Evolution More Complex Than Critics' Arguments

RECEIVED Mon., Dec. 1, 2003

"'Fact' doesn't mean 'absolute certainty'; there ain't no such animal in an exciting and complex world. ... Evolutionists make no claim for perpetual truth, though creationists often do (and then attack us falsely for a style of argument that they themselves favor)." – Stephen Jay Gould
   "Father [the Rev. Sun Myung Moon] encouraged us to set our sights high and accomplish great things. ... My prayers convinced me that I should devote my life to destroying Darwinism." – Jonathan Wells
   Dear Editors:
   David Buckna ["Postmarks," Nov. 28] really needs to do a little homework before making pronouncements about science. His statement, "No fossil evidence has ever been unearthed showing giraffes with shorter necks" is horsepuckey. Such miocene-era species as palaeotragus, samotherium, and okapia are all short-necked progenitors of the modern-day, long-necked giraffe.
   Any biologist will tell you evolution is both a fact and a theory (www.tinyurl.com/5vvr). The word "theory" in science doesn't simply mean "random guess." You must have a mountain of verifiable evidence behind you before science will consider your idea a "theory." And where the evidence is concerned, evolution comes up aces.
   The problem with groups like the Discovery Institute and the Institute for Creation Research (whose Web site Buckna linked to in his letter) is that, while it's certainly valid to call any existing scientific theory into question, their attacks on evolution are based not on sound science but religious ideology. They do not wish to expand scientific inquiry, despite their rhetoric to the contrary; they wish to shut it down in favor of docile adherence to biblical literalism.

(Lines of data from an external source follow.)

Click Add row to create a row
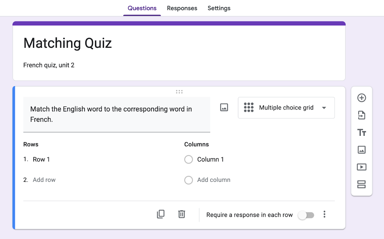This screenshot has width=384, height=239. click(44, 180)
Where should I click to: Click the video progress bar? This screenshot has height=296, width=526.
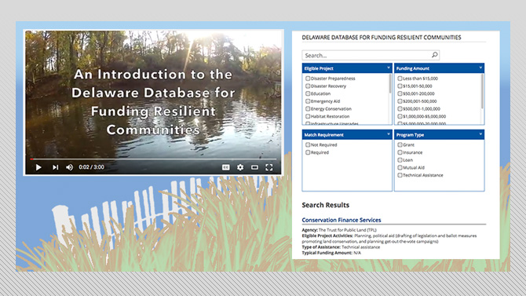pos(153,159)
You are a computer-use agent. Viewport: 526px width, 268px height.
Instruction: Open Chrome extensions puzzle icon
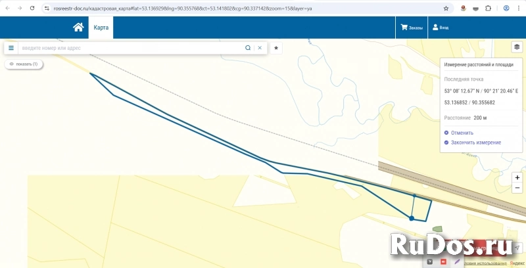[x=488, y=8]
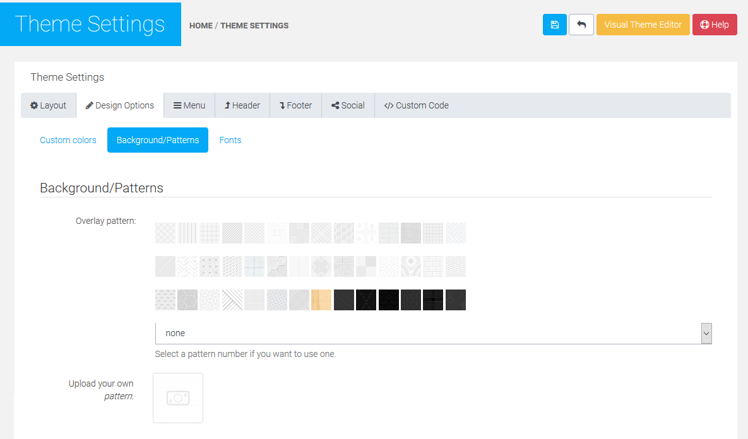Open the Header settings tab
The width and height of the screenshot is (748, 439).
point(242,105)
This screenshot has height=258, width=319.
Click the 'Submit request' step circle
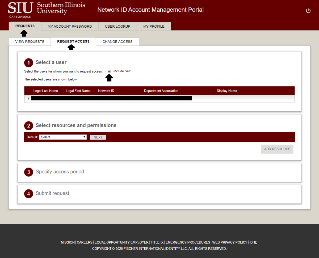tap(28, 194)
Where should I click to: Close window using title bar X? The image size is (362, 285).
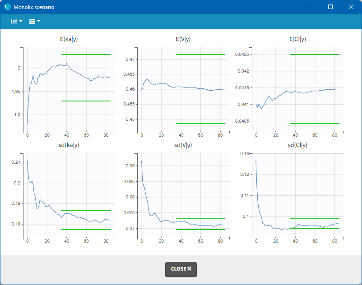tap(351, 7)
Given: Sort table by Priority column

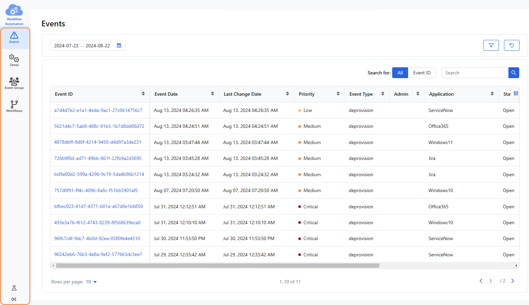Looking at the screenshot, I should tap(338, 94).
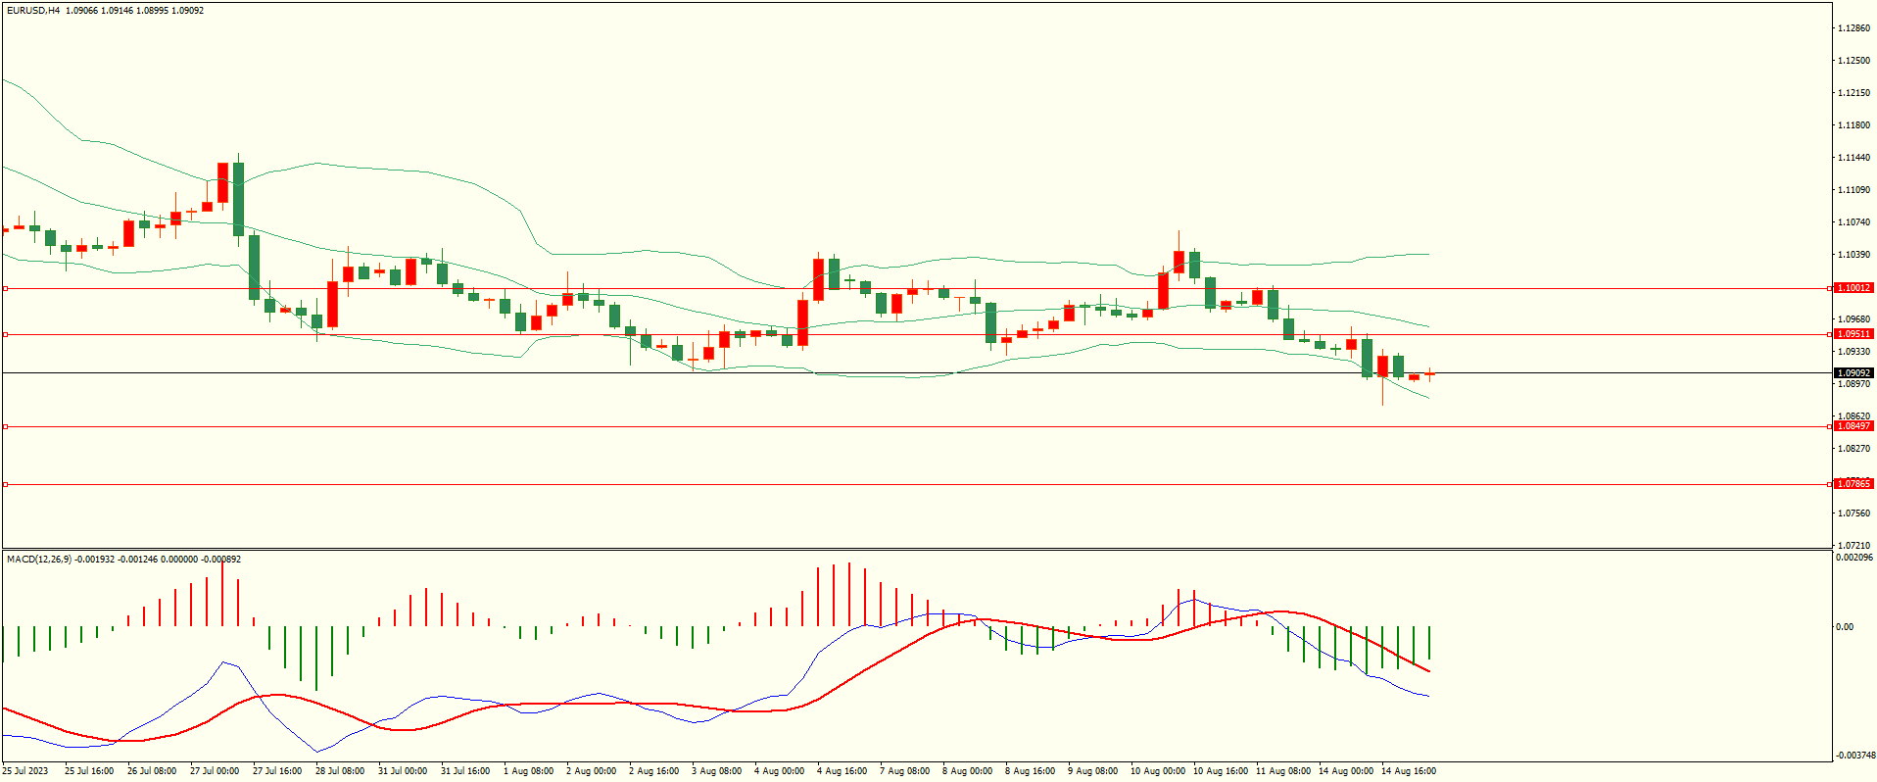This screenshot has width=1877, height=782.
Task: Select left anchor handle of 1.07865 line
Action: coord(6,485)
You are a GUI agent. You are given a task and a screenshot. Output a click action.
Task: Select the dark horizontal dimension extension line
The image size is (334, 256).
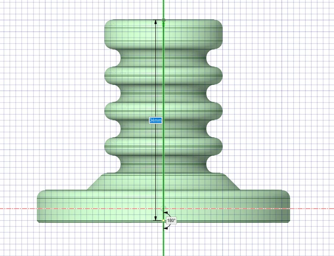coord(160,19)
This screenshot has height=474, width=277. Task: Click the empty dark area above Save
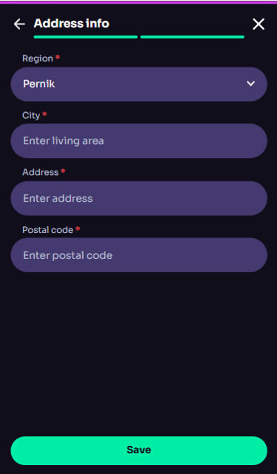coord(139,354)
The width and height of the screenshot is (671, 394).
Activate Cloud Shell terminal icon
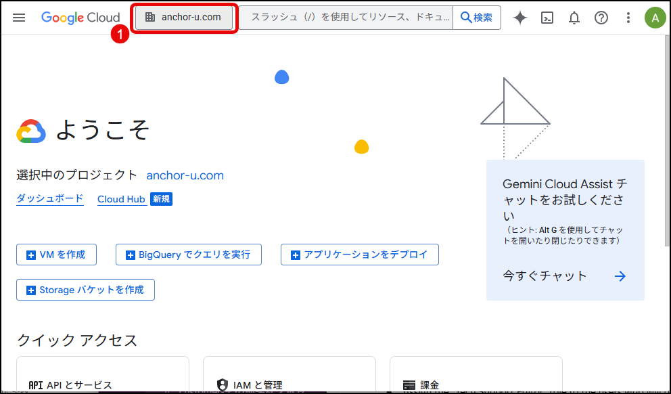[547, 18]
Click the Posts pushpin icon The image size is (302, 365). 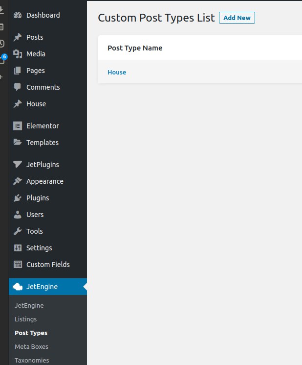coord(18,37)

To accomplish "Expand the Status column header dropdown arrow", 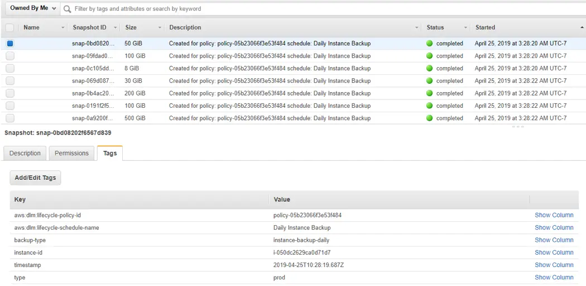I will pos(465,27).
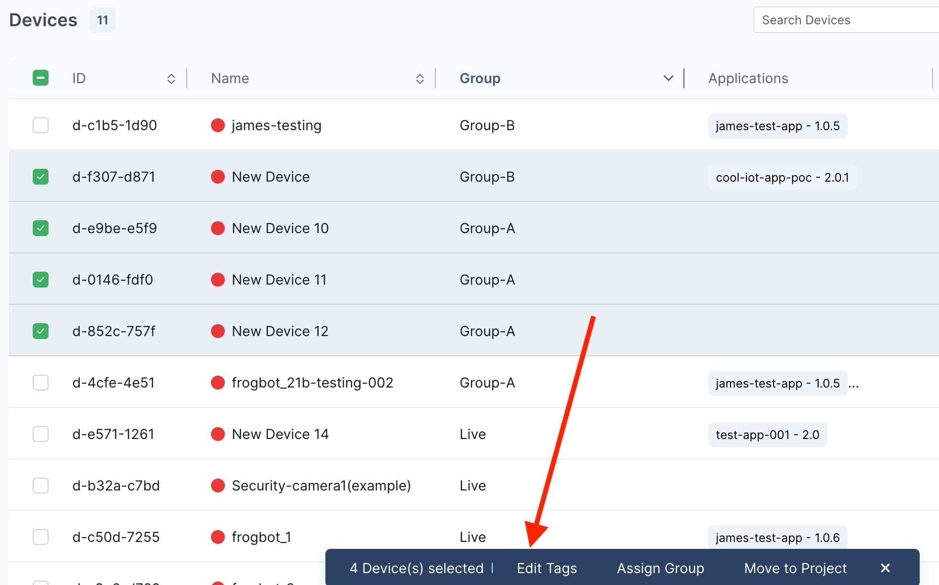Image resolution: width=939 pixels, height=585 pixels.
Task: Uncheck the New Device 11 row checkbox
Action: [x=41, y=280]
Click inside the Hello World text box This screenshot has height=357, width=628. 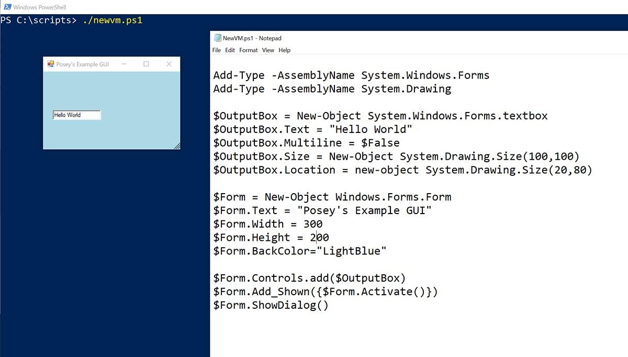pos(76,115)
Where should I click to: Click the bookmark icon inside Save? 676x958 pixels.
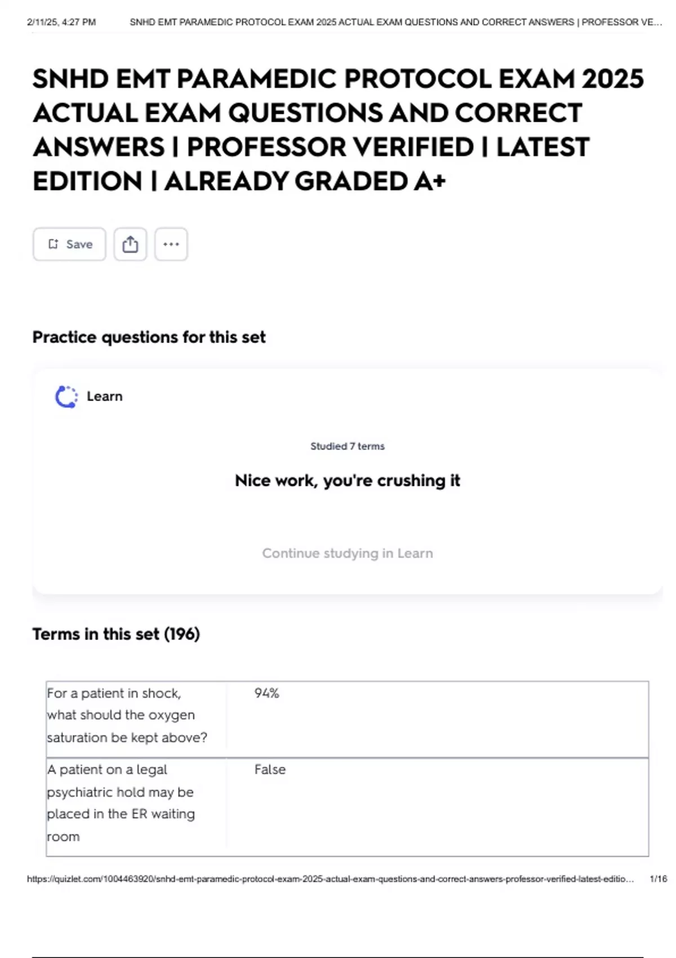coord(54,244)
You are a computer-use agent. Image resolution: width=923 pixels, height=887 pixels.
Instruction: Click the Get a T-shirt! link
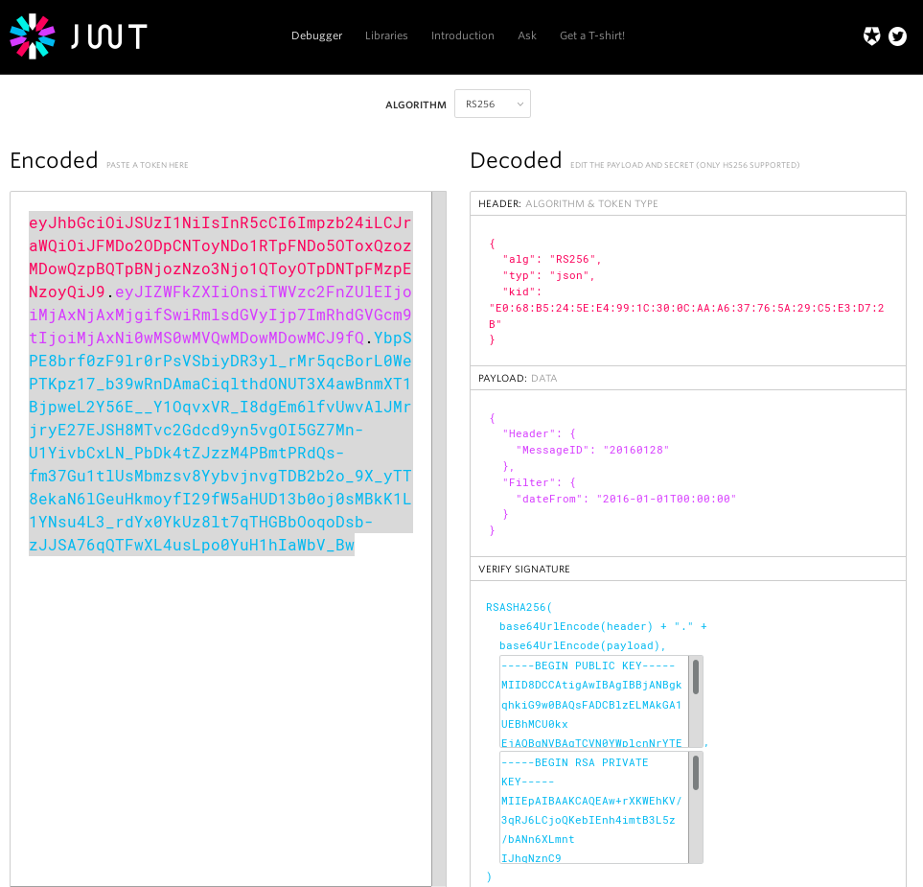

   For instance, the ICR's Web site has a page of "tenets" that include nonscientific, fundamentalist dogma like the following: "All things in the universe were created and made by God in the six literal days of the creation week. ... The creation record is factual, historical, and perspicuous; thus all theories of origins or development which involve evolution in any form are false." For an organization like this to claim it encourages students to "think critically" is laughable.
   I do agree that students ought to be made aware of creationists' arguments, though, so they can understand the difference between science and pseudoscience.